Do this
Print the lines of the listing below verbatim, everything from the line containing "is (256, 428)." down to the line containing "pyautogui.click(x=214, y=111)", with both of those lines included.

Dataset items
• • • • • • •

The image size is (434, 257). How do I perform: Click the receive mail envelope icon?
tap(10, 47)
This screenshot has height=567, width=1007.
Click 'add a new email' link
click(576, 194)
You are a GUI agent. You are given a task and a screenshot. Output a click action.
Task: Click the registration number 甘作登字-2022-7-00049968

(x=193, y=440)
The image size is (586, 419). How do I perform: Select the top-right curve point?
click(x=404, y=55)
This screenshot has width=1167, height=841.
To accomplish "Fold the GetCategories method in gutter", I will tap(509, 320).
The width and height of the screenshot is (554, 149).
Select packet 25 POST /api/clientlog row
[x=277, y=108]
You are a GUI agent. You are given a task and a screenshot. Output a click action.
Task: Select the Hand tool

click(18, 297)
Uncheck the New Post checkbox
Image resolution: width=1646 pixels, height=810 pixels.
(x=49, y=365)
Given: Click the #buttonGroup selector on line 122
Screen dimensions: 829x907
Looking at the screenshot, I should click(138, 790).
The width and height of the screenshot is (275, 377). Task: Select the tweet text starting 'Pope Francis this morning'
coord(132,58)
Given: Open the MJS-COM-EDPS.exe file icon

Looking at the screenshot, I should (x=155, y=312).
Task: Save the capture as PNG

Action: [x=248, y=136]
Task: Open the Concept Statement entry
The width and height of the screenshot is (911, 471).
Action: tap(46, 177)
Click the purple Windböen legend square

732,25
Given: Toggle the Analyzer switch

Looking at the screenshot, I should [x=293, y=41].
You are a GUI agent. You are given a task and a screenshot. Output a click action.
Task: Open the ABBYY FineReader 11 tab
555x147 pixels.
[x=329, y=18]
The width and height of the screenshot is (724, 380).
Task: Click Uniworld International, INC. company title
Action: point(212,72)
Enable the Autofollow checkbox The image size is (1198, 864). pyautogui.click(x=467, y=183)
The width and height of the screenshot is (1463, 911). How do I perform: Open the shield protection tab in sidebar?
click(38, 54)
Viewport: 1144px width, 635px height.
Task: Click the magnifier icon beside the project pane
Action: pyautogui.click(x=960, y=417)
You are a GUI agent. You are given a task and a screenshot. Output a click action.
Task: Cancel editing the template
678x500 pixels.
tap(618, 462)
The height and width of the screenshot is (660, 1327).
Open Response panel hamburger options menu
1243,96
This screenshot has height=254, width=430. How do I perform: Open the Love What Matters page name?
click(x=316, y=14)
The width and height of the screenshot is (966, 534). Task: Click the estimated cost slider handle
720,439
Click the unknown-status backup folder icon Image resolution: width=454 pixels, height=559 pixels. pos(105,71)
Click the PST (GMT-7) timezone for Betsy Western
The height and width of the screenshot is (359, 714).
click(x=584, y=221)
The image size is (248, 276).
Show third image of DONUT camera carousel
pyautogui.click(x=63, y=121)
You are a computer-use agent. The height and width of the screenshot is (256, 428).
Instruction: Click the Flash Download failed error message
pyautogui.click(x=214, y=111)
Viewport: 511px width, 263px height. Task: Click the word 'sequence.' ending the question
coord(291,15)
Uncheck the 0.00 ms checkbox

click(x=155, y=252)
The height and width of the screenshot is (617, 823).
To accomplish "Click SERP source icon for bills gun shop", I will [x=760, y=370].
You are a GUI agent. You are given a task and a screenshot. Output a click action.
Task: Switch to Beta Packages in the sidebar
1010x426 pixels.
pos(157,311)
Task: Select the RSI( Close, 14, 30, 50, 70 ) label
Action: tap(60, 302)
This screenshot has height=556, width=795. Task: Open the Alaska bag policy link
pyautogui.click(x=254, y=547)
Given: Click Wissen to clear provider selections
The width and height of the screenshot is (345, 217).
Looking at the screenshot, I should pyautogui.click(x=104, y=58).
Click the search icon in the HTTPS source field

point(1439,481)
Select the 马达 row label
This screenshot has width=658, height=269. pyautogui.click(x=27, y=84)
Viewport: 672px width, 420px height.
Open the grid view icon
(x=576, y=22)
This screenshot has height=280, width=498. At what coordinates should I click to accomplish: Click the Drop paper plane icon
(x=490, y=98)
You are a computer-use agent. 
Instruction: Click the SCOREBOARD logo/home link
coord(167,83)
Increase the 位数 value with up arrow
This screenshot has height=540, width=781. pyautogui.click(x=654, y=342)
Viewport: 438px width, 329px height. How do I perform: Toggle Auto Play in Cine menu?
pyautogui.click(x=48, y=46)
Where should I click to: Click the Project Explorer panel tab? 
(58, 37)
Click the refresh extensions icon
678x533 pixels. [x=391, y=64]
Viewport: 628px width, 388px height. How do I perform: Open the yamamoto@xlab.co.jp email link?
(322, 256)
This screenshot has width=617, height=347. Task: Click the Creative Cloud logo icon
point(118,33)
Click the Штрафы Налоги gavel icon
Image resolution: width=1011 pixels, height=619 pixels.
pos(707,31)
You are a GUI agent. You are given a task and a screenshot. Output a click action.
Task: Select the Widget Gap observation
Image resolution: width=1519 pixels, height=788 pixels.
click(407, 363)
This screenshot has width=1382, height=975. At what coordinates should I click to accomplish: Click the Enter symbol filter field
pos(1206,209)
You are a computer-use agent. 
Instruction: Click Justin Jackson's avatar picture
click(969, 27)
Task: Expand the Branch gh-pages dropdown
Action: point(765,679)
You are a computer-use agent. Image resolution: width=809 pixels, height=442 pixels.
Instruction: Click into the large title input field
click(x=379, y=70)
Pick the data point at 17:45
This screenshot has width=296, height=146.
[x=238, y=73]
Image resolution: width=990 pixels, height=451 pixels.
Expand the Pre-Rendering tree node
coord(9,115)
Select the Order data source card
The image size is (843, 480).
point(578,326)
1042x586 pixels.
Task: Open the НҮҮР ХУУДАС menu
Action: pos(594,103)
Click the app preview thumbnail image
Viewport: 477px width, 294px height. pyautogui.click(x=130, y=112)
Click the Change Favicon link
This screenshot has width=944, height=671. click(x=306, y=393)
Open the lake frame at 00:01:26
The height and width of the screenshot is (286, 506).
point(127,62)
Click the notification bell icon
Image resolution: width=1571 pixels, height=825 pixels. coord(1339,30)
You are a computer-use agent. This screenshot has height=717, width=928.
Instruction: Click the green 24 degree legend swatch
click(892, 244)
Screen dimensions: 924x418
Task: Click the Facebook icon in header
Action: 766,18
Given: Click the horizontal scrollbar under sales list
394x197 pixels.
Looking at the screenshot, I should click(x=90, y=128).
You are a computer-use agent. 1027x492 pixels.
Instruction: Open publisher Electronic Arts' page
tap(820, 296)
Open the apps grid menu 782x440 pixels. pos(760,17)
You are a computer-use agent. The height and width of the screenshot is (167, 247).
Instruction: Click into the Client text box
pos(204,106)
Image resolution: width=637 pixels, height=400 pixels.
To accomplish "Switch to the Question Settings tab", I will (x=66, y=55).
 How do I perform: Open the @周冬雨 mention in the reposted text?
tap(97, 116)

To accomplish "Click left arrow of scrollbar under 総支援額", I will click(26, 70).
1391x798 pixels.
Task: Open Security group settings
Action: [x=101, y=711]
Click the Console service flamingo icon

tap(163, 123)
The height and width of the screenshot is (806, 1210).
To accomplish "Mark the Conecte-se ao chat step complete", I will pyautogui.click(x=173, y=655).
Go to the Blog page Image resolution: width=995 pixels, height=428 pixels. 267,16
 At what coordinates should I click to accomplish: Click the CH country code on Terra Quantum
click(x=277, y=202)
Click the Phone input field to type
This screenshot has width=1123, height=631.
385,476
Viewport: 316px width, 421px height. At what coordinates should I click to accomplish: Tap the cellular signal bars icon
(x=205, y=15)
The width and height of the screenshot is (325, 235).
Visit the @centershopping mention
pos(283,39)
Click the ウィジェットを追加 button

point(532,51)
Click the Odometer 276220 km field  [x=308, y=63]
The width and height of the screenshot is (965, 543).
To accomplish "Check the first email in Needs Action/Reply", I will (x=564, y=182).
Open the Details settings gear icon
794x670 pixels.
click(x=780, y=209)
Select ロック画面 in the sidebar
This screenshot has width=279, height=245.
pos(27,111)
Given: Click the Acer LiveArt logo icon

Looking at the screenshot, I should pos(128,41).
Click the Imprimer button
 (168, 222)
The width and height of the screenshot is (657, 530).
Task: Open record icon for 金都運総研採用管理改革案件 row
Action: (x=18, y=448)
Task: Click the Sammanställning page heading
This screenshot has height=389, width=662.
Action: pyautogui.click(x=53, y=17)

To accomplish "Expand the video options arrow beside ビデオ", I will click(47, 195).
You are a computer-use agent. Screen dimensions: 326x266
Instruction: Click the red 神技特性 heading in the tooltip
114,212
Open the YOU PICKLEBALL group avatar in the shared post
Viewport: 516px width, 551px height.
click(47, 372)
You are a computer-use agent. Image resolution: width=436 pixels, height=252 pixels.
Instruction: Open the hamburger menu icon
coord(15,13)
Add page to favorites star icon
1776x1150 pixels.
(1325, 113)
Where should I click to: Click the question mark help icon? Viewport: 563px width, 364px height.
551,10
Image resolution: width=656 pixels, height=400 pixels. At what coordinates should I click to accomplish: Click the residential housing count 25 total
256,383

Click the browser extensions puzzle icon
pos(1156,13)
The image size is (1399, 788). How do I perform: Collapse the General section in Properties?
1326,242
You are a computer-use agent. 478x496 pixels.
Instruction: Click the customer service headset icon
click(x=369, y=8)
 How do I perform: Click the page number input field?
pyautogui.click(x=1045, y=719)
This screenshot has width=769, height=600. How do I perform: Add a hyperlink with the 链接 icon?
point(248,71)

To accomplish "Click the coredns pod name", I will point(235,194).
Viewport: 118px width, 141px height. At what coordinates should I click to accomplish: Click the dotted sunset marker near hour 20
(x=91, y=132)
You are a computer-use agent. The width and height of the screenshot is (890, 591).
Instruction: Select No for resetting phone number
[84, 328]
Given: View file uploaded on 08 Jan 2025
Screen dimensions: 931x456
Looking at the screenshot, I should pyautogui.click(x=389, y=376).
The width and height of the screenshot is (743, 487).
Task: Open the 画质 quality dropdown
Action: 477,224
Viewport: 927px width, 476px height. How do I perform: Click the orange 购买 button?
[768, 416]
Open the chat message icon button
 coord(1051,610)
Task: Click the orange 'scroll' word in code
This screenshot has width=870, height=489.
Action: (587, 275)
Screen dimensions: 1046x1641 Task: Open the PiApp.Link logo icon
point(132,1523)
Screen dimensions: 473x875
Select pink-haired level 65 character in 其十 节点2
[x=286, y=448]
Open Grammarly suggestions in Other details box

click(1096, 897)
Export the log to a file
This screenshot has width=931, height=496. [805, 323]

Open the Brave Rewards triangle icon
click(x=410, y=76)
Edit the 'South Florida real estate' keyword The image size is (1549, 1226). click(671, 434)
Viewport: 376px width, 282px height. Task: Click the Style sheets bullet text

• • • • • • •

Correct result
You are a computer-use agent. The height and width of the screenshot is (256, 428).
Instruction: Click the Flash Download failed error message
pyautogui.click(x=214, y=111)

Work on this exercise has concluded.